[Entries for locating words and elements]
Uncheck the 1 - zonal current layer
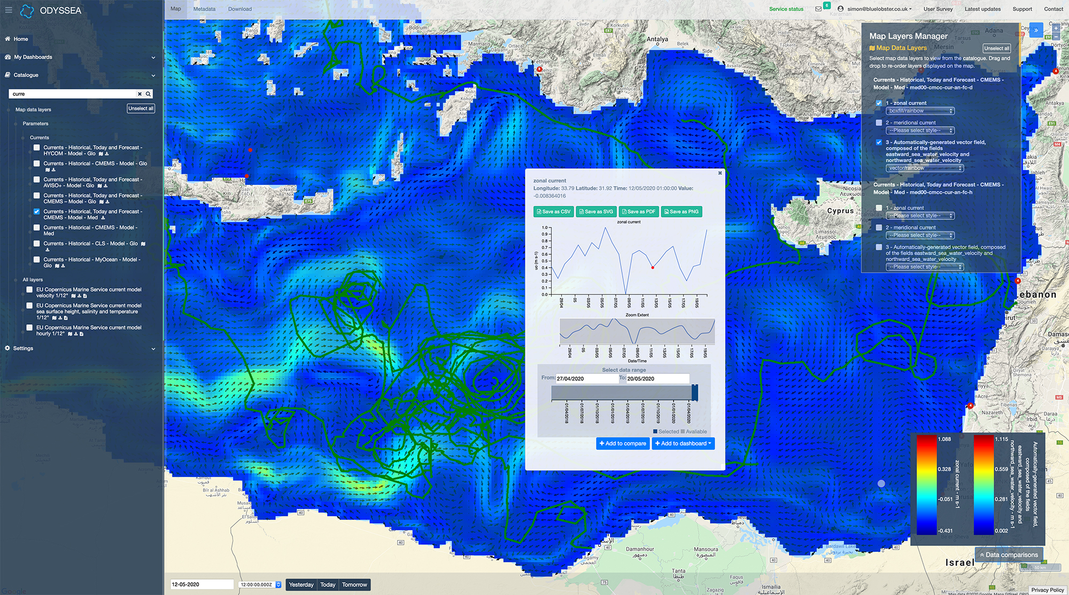Screen dimensions: 1069x595 point(879,103)
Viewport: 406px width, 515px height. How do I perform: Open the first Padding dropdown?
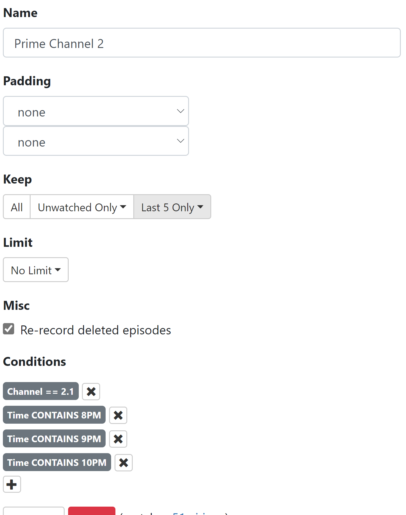pyautogui.click(x=96, y=111)
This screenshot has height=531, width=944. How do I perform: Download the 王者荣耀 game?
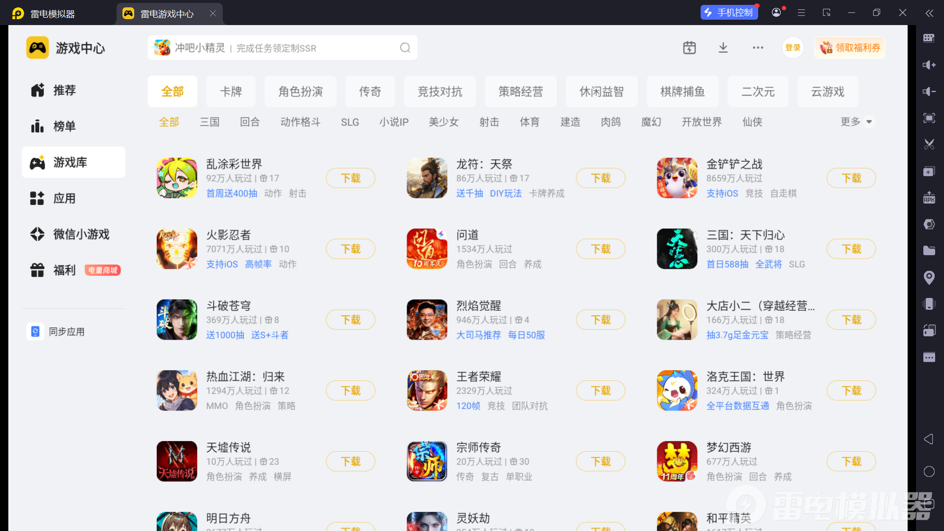click(600, 391)
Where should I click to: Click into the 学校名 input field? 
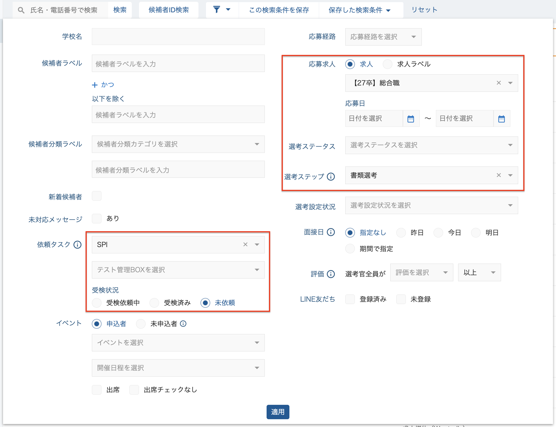coord(178,37)
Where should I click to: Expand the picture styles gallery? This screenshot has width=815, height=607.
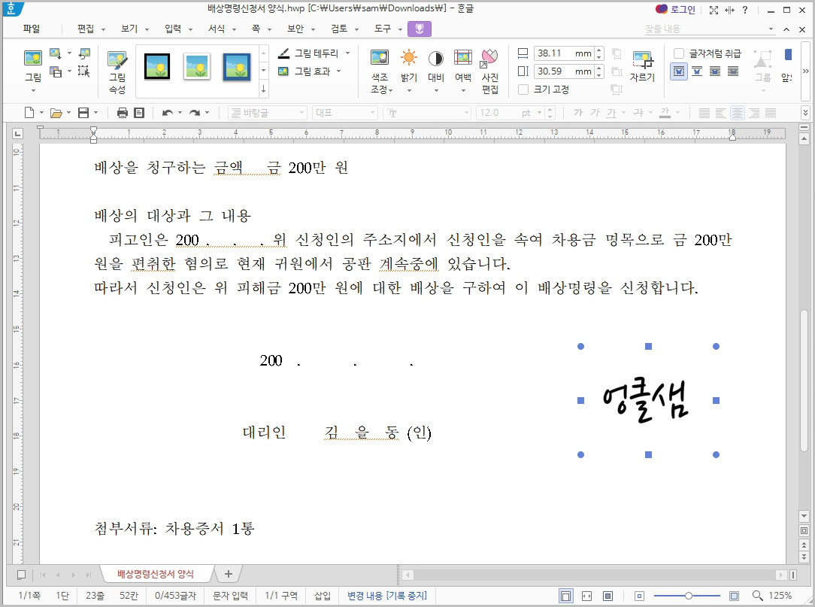pyautogui.click(x=262, y=88)
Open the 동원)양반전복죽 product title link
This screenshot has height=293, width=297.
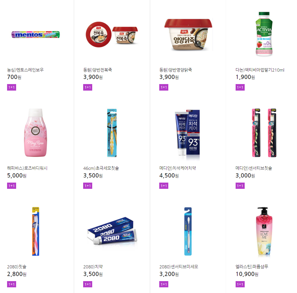98,70
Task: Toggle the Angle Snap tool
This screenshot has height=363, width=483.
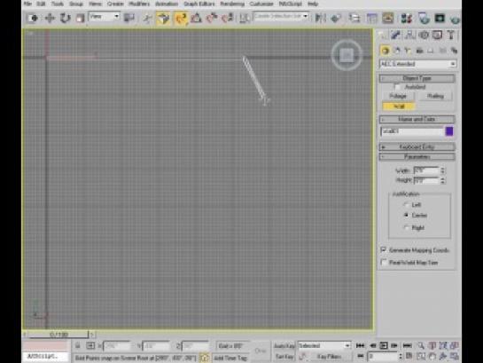Action: (x=196, y=19)
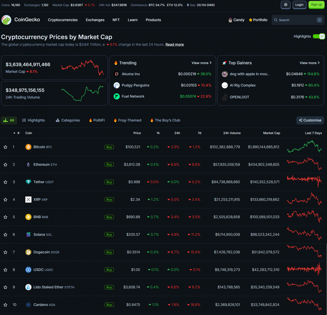Open Bitcoin's Last 7 Days sparkline chart
327x315 pixels.
coord(304,147)
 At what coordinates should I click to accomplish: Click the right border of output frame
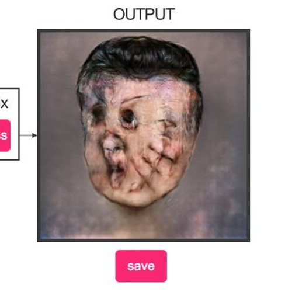[x=248, y=135]
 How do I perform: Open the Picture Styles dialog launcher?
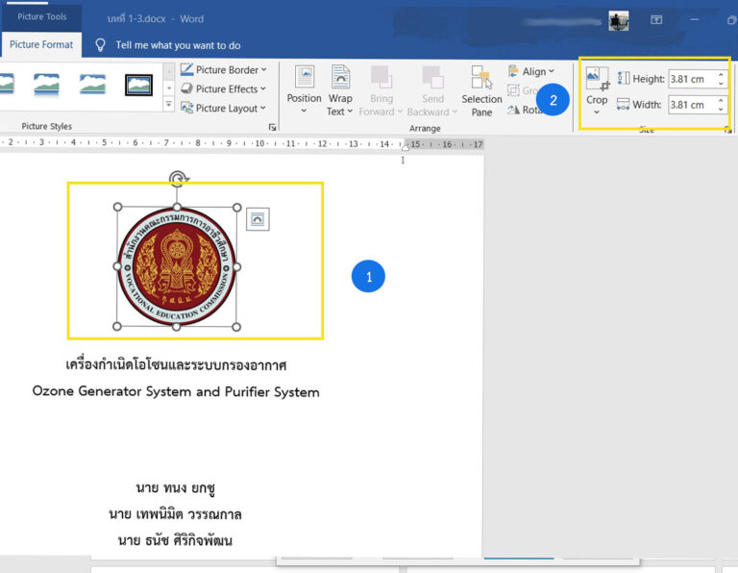click(272, 127)
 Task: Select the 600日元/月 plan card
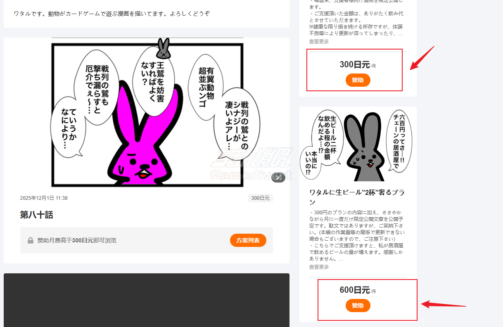pos(367,300)
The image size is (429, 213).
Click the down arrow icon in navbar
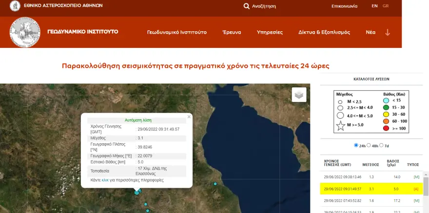pyautogui.click(x=388, y=32)
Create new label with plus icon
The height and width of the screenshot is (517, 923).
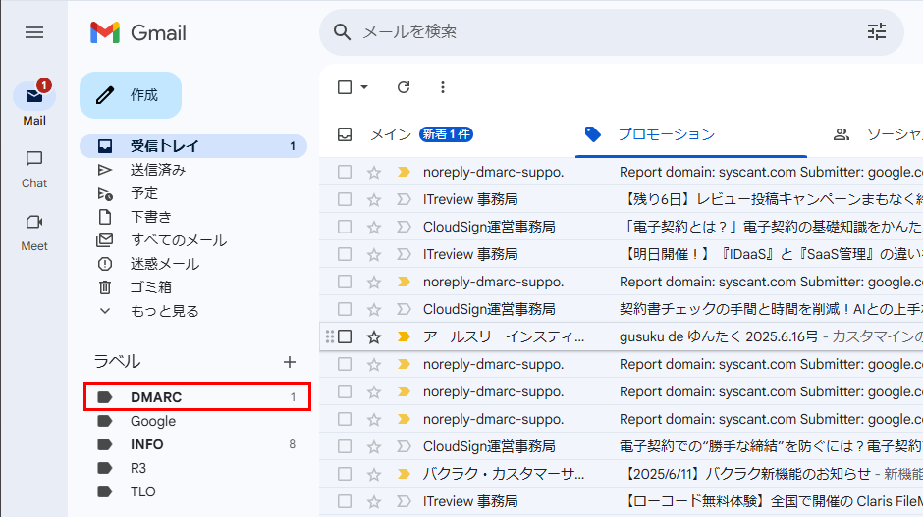(290, 362)
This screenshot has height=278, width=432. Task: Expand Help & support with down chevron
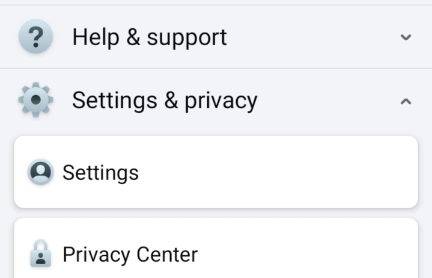click(406, 37)
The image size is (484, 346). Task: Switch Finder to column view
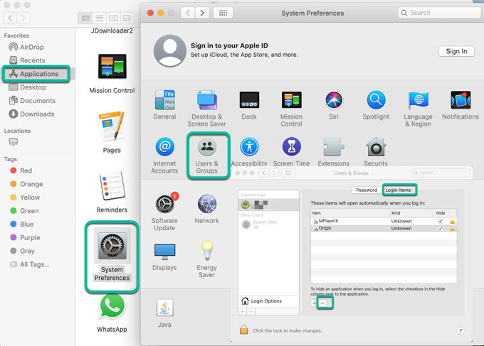point(112,17)
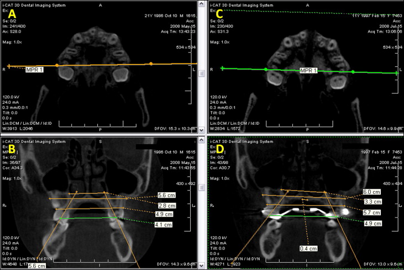Grab the orange MPR line's right handle dot
The image size is (404, 270).
(x=151, y=64)
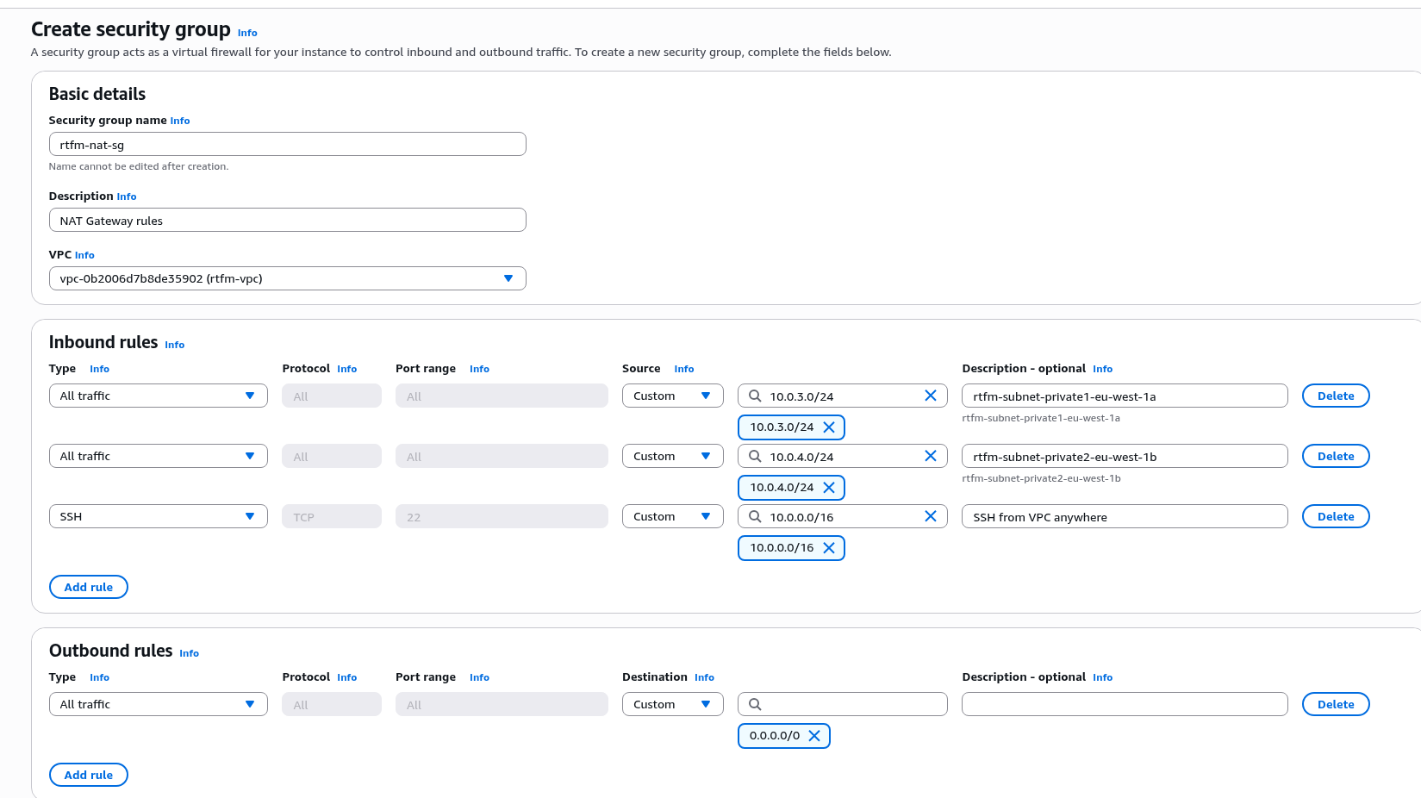This screenshot has height=798, width=1421.
Task: Open outbound Custom destination dropdown
Action: pyautogui.click(x=672, y=705)
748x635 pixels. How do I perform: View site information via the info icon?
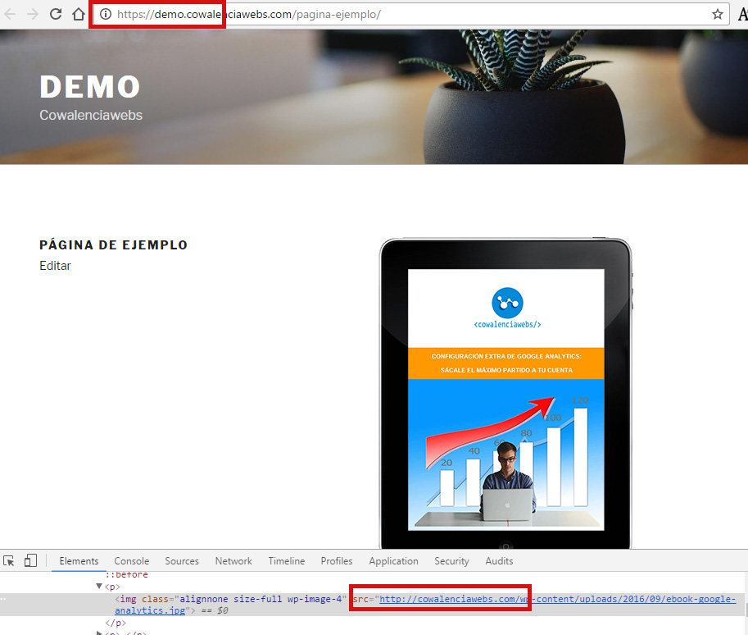[105, 14]
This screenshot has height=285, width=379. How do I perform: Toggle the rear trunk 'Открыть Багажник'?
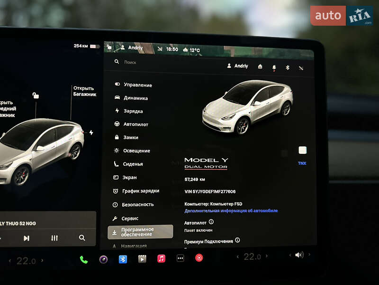(84, 91)
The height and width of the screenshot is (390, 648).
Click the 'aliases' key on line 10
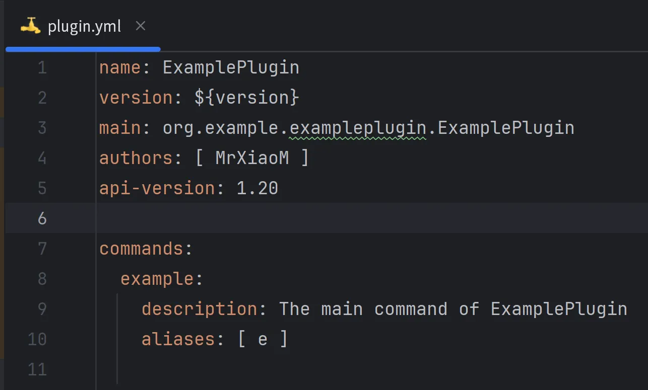coord(178,339)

**WHAT IS NEEDED**
Copy every line of the data above verbatim, leaving the pictures out of your answer.

**SOLUTION**
Uncheck the 1 - zonal current layer
Screen dimensions: 1069x595 point(879,103)
Viewport: 406px width, 515px height. How do I perform: Open the first Padding dropdown?
pyautogui.click(x=96, y=111)
This screenshot has height=531, width=944. How do I perform: Download the 王者荣耀 game?
click(600, 391)
Where should I click to: Click into the 学校名 input field? 
coord(178,37)
Where should I click to: Expand the picture styles gallery? This screenshot has width=815, height=607.
pyautogui.click(x=262, y=88)
Open the 동원)양반전복죽 product title link
This screenshot has height=293, width=297.
98,70
Task: Toggle the Angle Snap tool
This screenshot has height=363, width=483.
Action: (x=196, y=19)
Open Bitcoin's Last 7 Days sparkline chart
327x315 pixels.
coord(304,147)
 At what coordinates should I click to accomplish: Click the right border of output frame
[x=248, y=135]
 How do I perform: Open the Picture Styles dialog launcher?
click(272, 127)
 Task: Select the 600日元/月 plan card
pos(367,300)
The image size is (429, 213).
Click the down arrow icon in navbar
pyautogui.click(x=388, y=32)
Create new label with plus icon
The height and width of the screenshot is (517, 923).
(290, 362)
This screenshot has height=278, width=432. Task: Expand Help & support with down chevron
click(406, 37)
The image size is (484, 346). Task: Switch Finder to column view
point(112,17)
Grab the orange MPR line's right handle dot
The image size is (404, 270).
(x=151, y=64)
This screenshot has height=798, width=1421.
Task: Open outbound Custom destination dropdown
Action: pyautogui.click(x=672, y=705)
748x635 pixels. How do I perform: View site information via the info icon?
[105, 14]
This screenshot has height=285, width=379. How do I perform: Toggle the rear trunk 'Открыть Багажник'?
(84, 91)
The height and width of the screenshot is (390, 648).
Click the 'aliases' key on line 10
coord(178,339)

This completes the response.